第4章『オーヴァーズ』(2)

 ――施術は、あっさりと、何事も無く完了した。

 ほとんどの工程や作業は、デバイスが直接頭に訴えかけてくる指示に従えば、滞ることやミスすることもなく成功した。実際に掛かった時間は一分も無い、おそらくは三、四〇秒ほどだった。

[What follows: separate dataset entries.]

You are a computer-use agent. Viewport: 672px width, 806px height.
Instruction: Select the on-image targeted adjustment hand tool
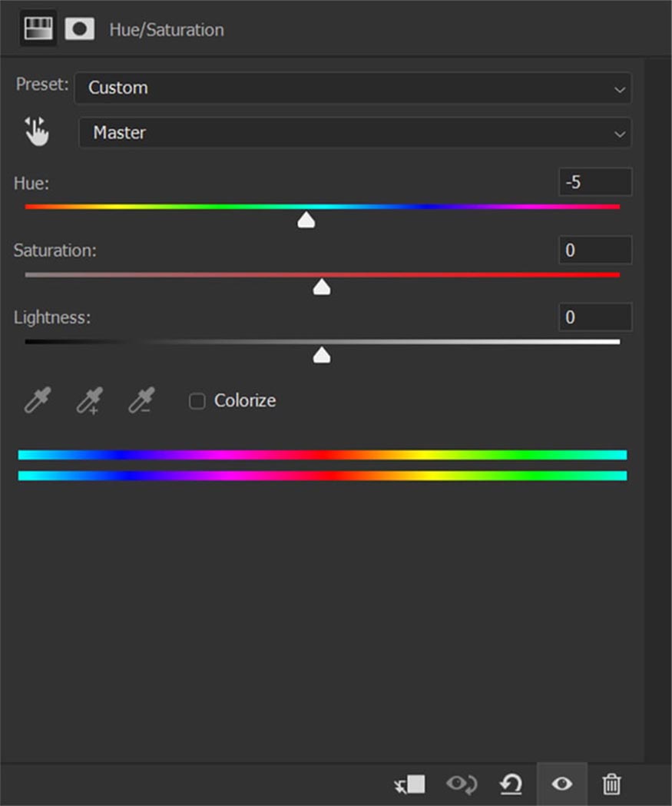click(x=35, y=132)
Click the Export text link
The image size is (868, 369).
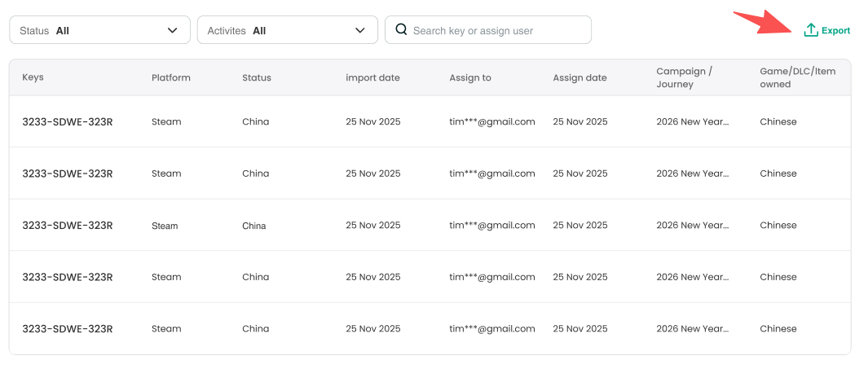point(835,31)
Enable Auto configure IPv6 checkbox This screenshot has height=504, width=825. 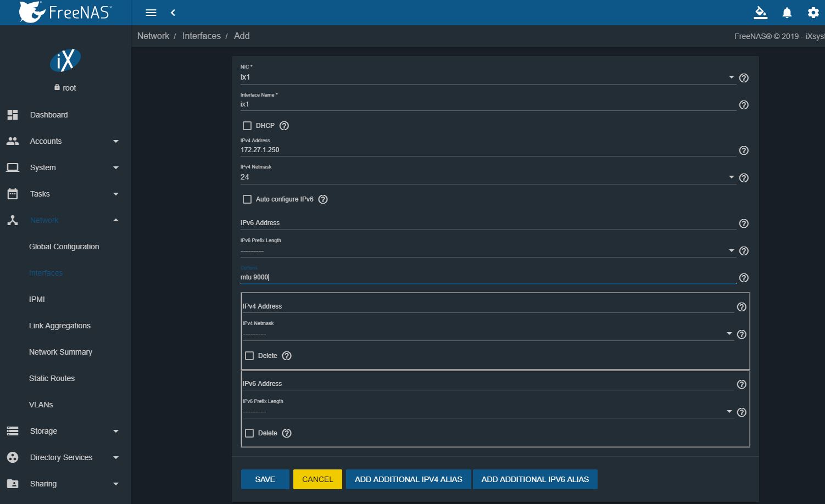[247, 199]
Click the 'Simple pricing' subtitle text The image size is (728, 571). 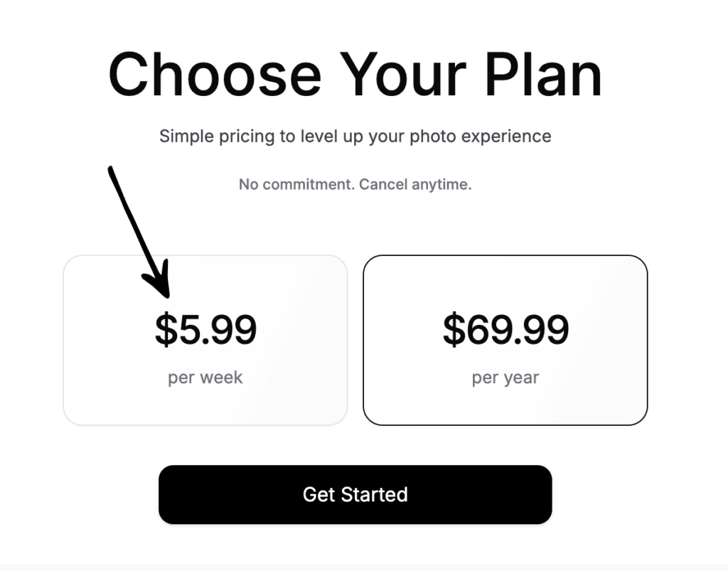[355, 136]
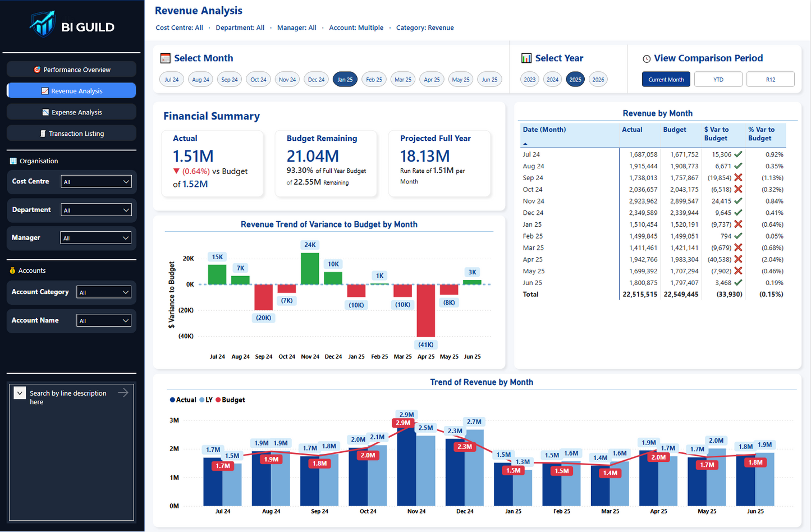
Task: Select the Transaction Listing icon in sidebar
Action: pyautogui.click(x=44, y=133)
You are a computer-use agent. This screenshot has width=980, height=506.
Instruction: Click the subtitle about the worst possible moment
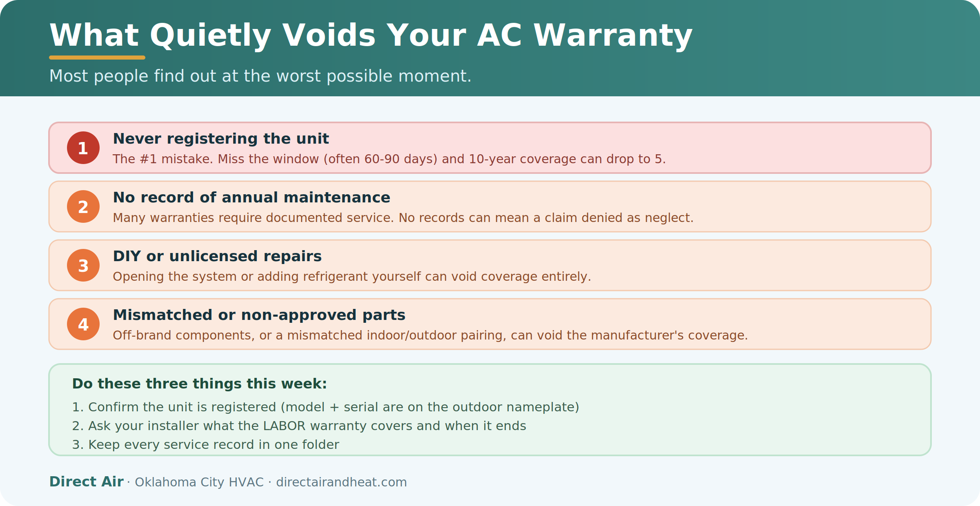(x=260, y=76)
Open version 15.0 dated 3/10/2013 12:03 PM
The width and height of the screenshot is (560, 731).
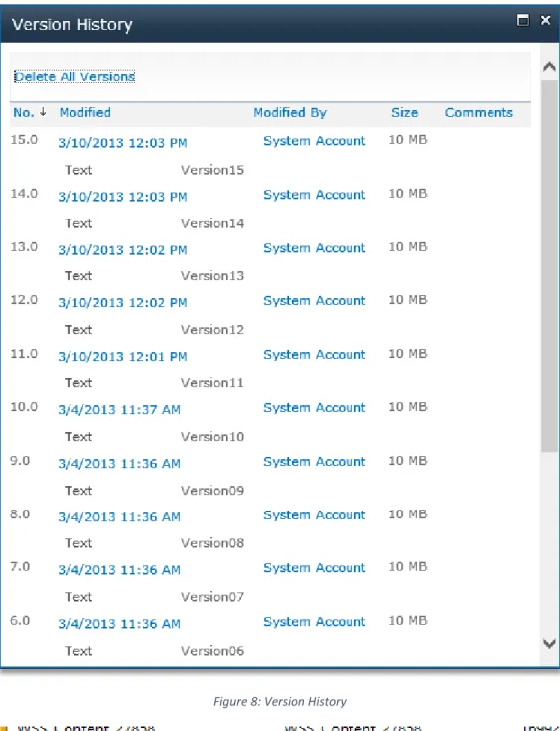122,143
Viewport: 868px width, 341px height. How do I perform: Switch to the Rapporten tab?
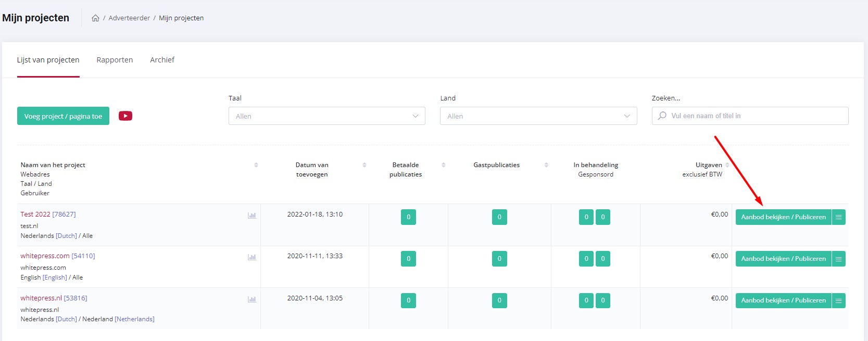[x=115, y=60]
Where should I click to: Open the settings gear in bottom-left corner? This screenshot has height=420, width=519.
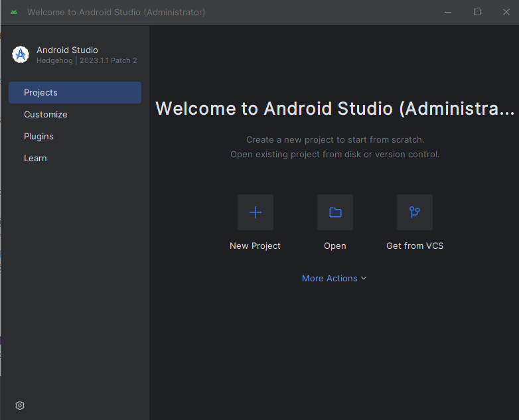20,405
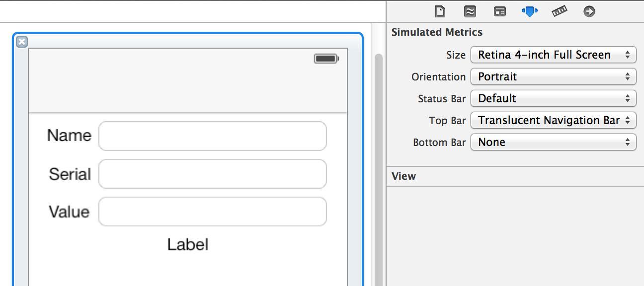Select the Label element on canvas
644x286 pixels.
coord(188,244)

 葉子さんの状態を確認した後は、デバイスを毟り取るように手から外す。

 そして、傍の椅子に腰かけると同時にデバイスを隣の席に放り投げた。緊張感や失敗の危機感は微塵もなく、そんなことを考え始めたのは、座った後の背もたれに体重を乗せ、深呼吸し終えてからだった。

「簡単、だった」

 そう、実に簡単だった。予想していたよりも遥かに。

 きっとデバイス無しで、もう一度やってみろと言われても、次はもっと要領良く施術を済ませるという自信があるくらい。

 ……くそ、むかつくな。

 あんな人でも、誰かを救うには必要なんだってことが。

「終わったよ、尋季君。もう病室内に入ってきていい」

ぼくが言い終えてから、数秒後。尋季君は静かに扉を開き、出入り口手前で中の様子を伺った。

「どうです、か? 姉さんの容態は」

「大丈夫。あとは時間経過に任せておけばいい。デバイスからの情報的には、意識が回復するのは数日後、くらい」

「よかった……でも、兄さんは大丈夫、なんですか?」

葉子さんの容態にひとまず安心したのか、病室の中へと歩み始める彼。

 そして、ぼくの隣席辺りに彼は立ち止った。

「ん。ちょっと体力を消耗しただけで、特に異常は無いよ。そうだ、デバイスを大地に返すべきかな。どうしよう」

「あ、それは彼から返してもらわなくてもよいと聞いています。なんでも貴方以外使うことはできないし、なによりこれから必要になるかもしれない、とのことです」

「そっか、わかったよ」

少なくとも超能力抑制に関しては、これで完全に要領を掴んだ。

 これから超過能力者と遭遇した際、デバイスを装着して抑制することで彼らの命を救えるようになるだろう。ただ、ぼく一人の力で成し遂げるには厳しいものがあるだろうけど。

 今度、道継に相談してもらうか。

 もしかしたら力になってくれるかもしれない。

 ……彼が〝超過能力者集団のボス〟ではないことが判明したのなら。

「じゃあ、ぼくは帰るね。葉子さんが目醒めたら、よろしくと言っておいてね」

「え?」

「同じ無才能者だから。ぼくにできることがないかなって」

「……貴方という人は」

ふと尋之君の方を見ると、今にも泣き出しそうな顔を手で覆っていた。

 やがて立ち上がり、ぼくの真正面まで来ると地べたに手を突いて土下座したのだ。

「えっ……いきなりどうしたの、土下座なんかして。そこまで感謝してもらうつもりはないよ」

「すみません。許してもらうつもりはないですが、本当に申し訳ありません」

 彼は身を震わせながら、告白した。